Tamboran Resources (ASX:TBN) is one of, if not the largest, acreage holders in the Beetaloo with 1.9 million acres of ground in wholly-owned tenements and joint ventures – one with Santos and the other with Falcon Oil & Gas and Daly Waters Energy.
Appraisal wells drilled by the company have already identified the dry gas shale target of the Middle Velkerri B formation as the most productive, though other sections will also be considered for future development.
Tamboran have operated drilling of four wells in the Beetaloo Basin to date and stimulated and flow tested two wells, both producing natural gas to surface. The SS-1H well, which was flow tested earlier this year achieved a record normalised flow rate for the basin, demonstrating recoverable volumes in line with the Marcellus Basin in the US, generally seen as the most prolific shale basin in the world.
TBN plans to drill and complete an additional two wells in 2024 and four wells in 2025 as well as progress a project to design and construct a 40MMcf/d compression and dehydration facility as well as a ~35km pipeline to the existing gas pipeline network.
This is aimed at achieving ~40MMcf/d production in 1H 2026.
The next phase of its strategy is to drill between 100-200 wells to produce gas to supply the east coast and NT markets, while the third phase will see additional wells drilled with the intent to supply gas for export.

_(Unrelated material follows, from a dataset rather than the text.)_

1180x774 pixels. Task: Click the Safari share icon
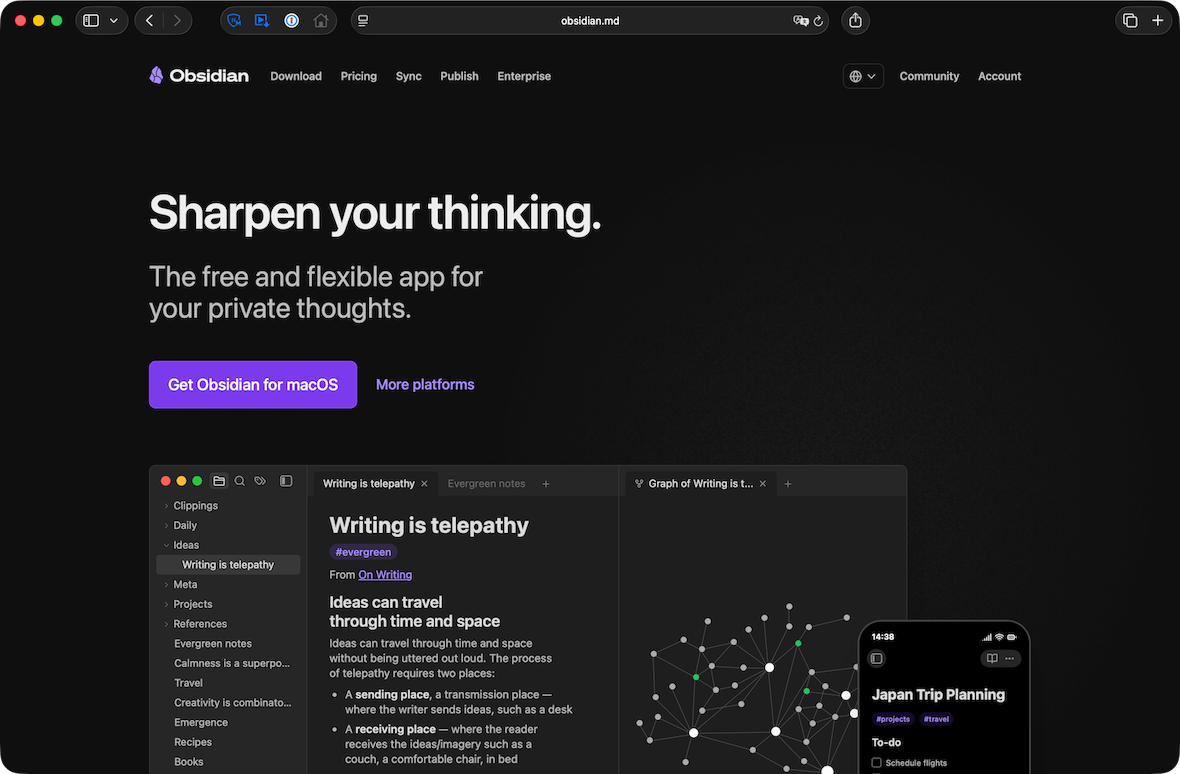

Also operating in the Beetaloo and expecting commercial production to begin a little earlier in 2025 is Empire Energy (ASX:EEG) with its Carpentaria pilot project, which has a 2C contingent resource of >1.6Tcf.
Two horizontal wells drilled by the company have achieved excellent rates normalised at about 3.5TJ/d (3.3MMcf/d) per 1000m, enabling the company to move into pilot production once it makes a final investment decision.
Pilot production will process gas through the company’s existing Carpentaria Gas Plant which has a design capacity of 42 TJ/d.
It will use the existing McArthur River Gas Pipeline capacity to produce up to 25 TJ/d in the pilot phase.
In the longer run, the company has delineated more than 200 drilling locations targeting the B shale and another 600 additional locations across the A, Intra A/B and C Shales.
At Stockhead we tell it like it is. While Comet Ridge and Queensland Pacific Metals are Stockhead advertisers, they did not sponsor this article.